Tally the lines in the records below that contain "agent" and return only the result.

- **DATA FOR ANALYSIS**
******

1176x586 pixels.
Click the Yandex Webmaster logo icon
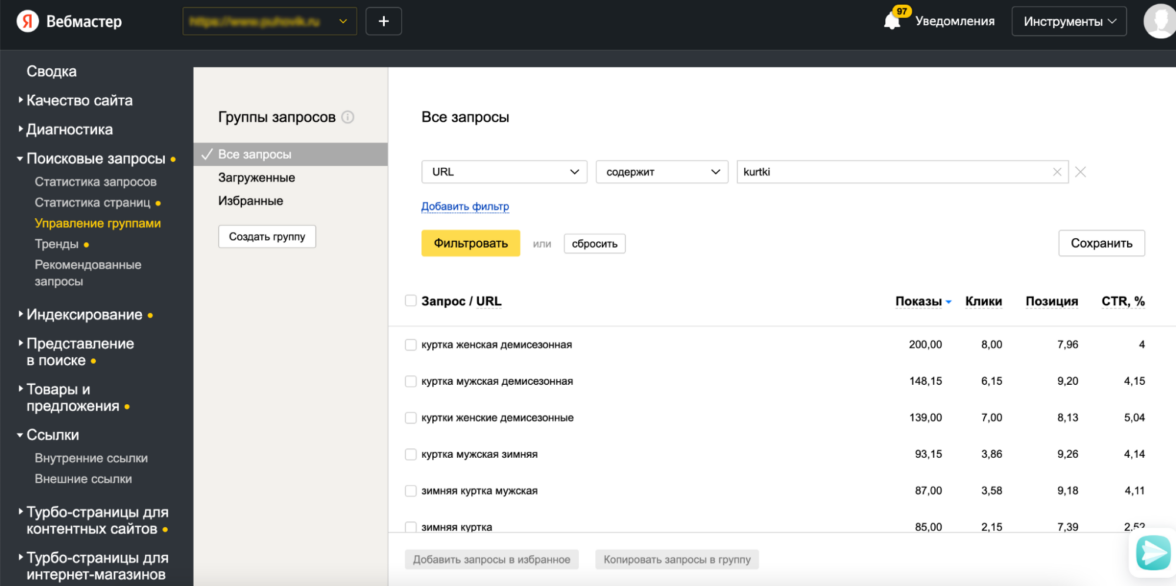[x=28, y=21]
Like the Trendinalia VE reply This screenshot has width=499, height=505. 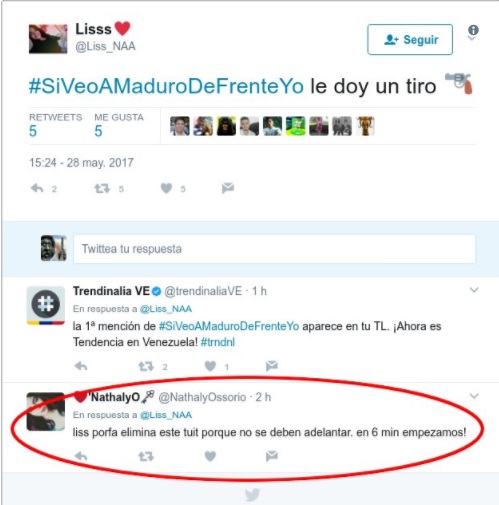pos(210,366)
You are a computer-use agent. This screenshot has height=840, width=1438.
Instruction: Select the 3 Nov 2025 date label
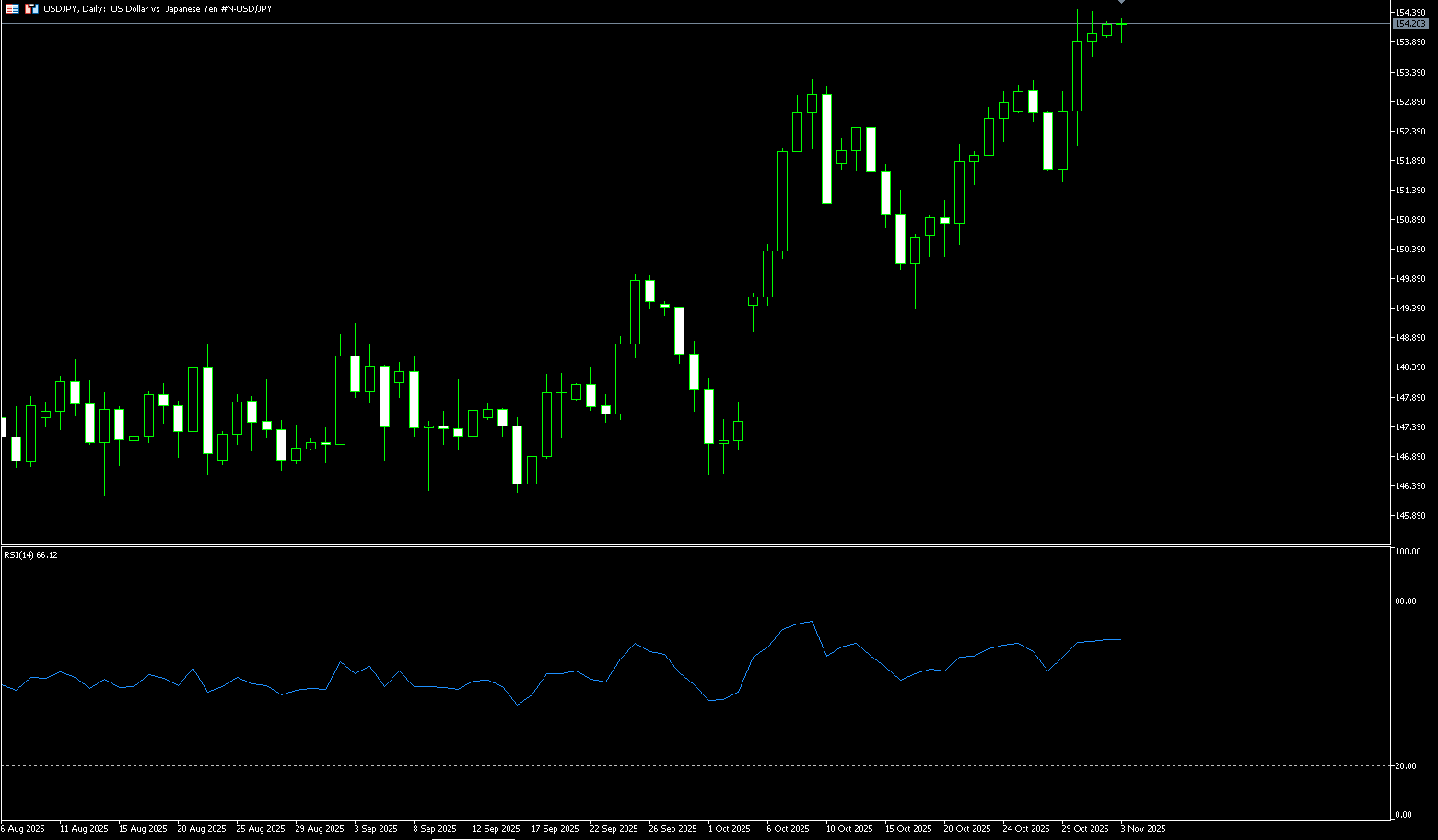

******

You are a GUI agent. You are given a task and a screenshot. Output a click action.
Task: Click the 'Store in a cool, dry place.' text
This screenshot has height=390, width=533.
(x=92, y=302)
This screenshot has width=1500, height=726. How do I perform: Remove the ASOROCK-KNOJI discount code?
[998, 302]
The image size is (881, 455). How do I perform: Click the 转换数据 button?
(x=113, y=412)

******

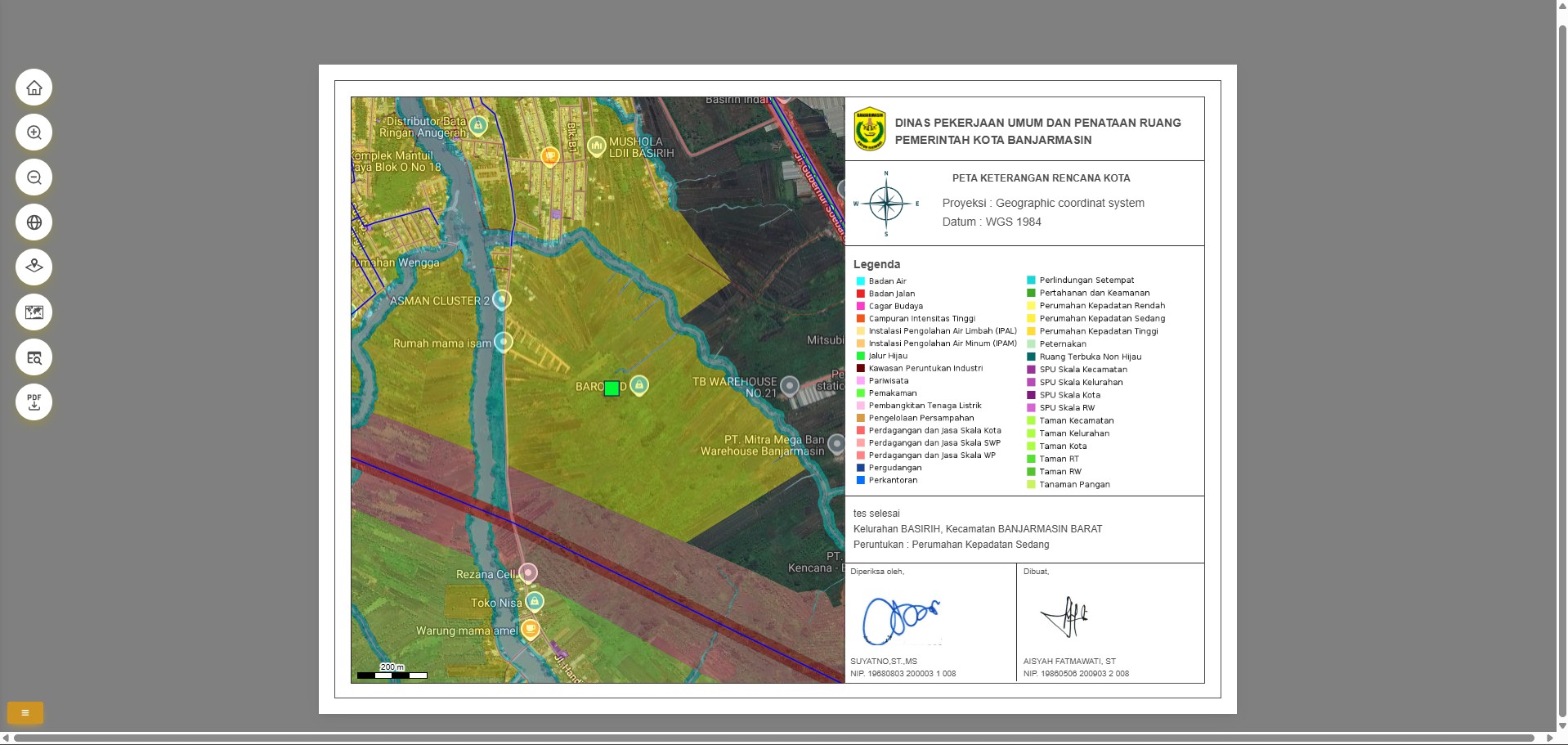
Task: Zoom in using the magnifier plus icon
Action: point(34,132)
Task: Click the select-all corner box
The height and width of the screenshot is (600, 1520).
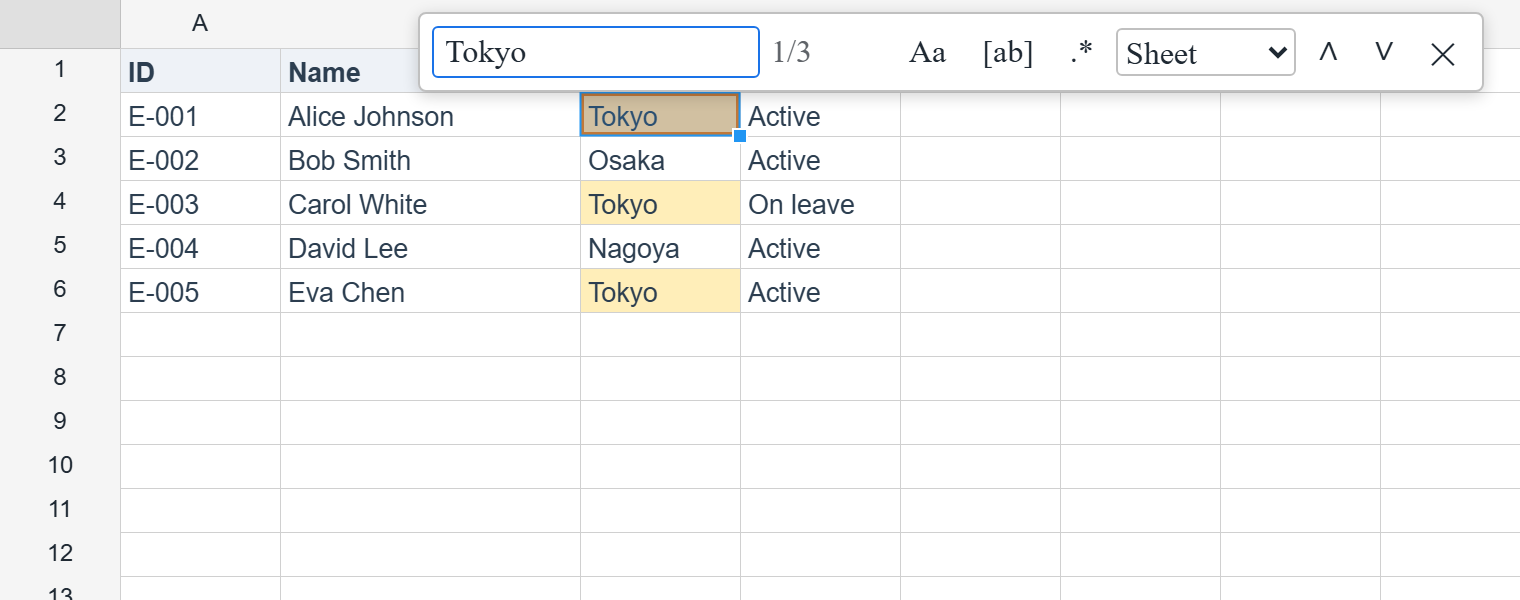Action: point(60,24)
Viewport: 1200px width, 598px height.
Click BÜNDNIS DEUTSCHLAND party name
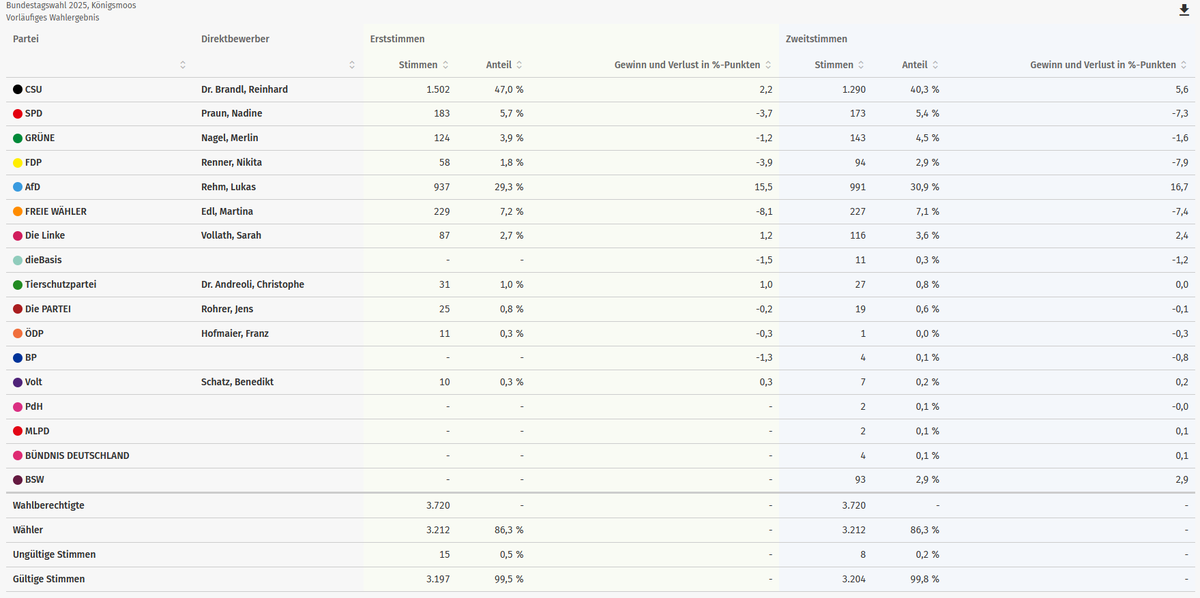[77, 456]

******

- **EXERCISE RESPONSE**
2